Meaningfulness derived from others
So where does meaningfulness come from ? It comes from the person whom you are doing something for. It must be great to be a plumber. People are happy when you show up. People are thankful that you have solved the problem. There is relevance.The same goes for teaching. Isn’t it great that you give your kids into the hands of a teacher when they are about 6 years old and that 6 months later they are able to read and write ? This is a great achievement. Parents should be thankful. I can draw up a list of professions that are very meaningful to people and society, even when they are not very popular. Judges, policemen, the men that collect the garbage, the nurse in a ward for the terminally ill, …
De Botton also describes the jobs of accountants and auditors. Someone states that without audits capitalism would not be possible. Auditing is a very peculiar profession. When the Sarbanes-Oxley (Sox) law came into place there was a massive increase of the audits being performed in companies. The tasks of those additional audits is to check on the governance, avoid scandals like Enron and detect risks as early as possible. Did it help ? No it did not.

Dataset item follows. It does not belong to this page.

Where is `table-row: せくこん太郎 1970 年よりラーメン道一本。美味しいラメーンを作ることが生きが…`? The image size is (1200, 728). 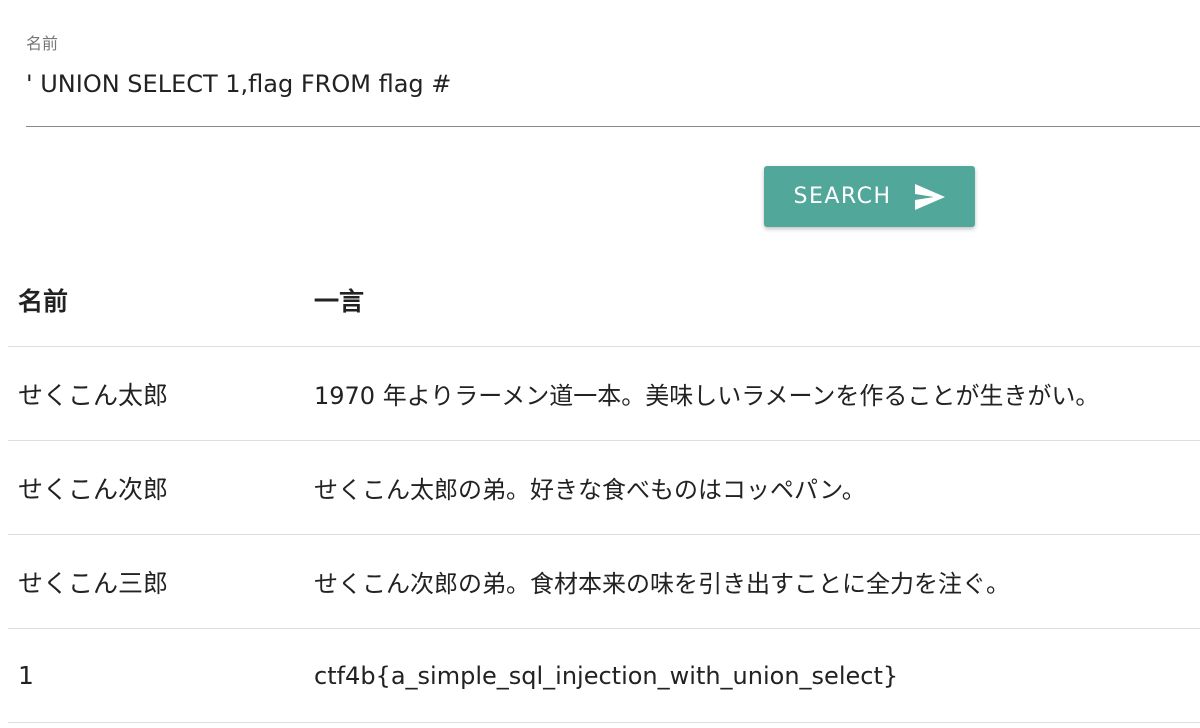
table-row: せくこん太郎 1970 年よりラーメン道一本。美味しいラメーンを作ることが生きが… is located at coordinates (604, 394).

Fraud is still out there. Madoff was found out only years after Sox came into action. And he was only caught because of the real estate crisis that launched the biggest post-war financial crisis. He could not keep up the facade and no governing body had seen it coming. So is auditing meaningful ? Is it more meaningful than teaching children to read and write ? I cannot judge.
Again, where does the meaningfulness come from ? To me it comes from someone else but you. If you think what you do is meaningful, but you’re the only one, you might have a problem. The undiscovered artist that gets no acclaim could say that the whole world is wrong. Or he could decide to work for people who don’t know his work yet. But he’s working for an audience, even when it’s a virtual or future one.

Van Gogh

Portrait of Van Gogh

Van Gogh did not sell much during his lifetime. He was not rich when he died. He had only one big fan, his brother. Who did he paint for ? Was what he did meaningful, or mad ?
Meaningfulness and meaningful work is the key to engagement.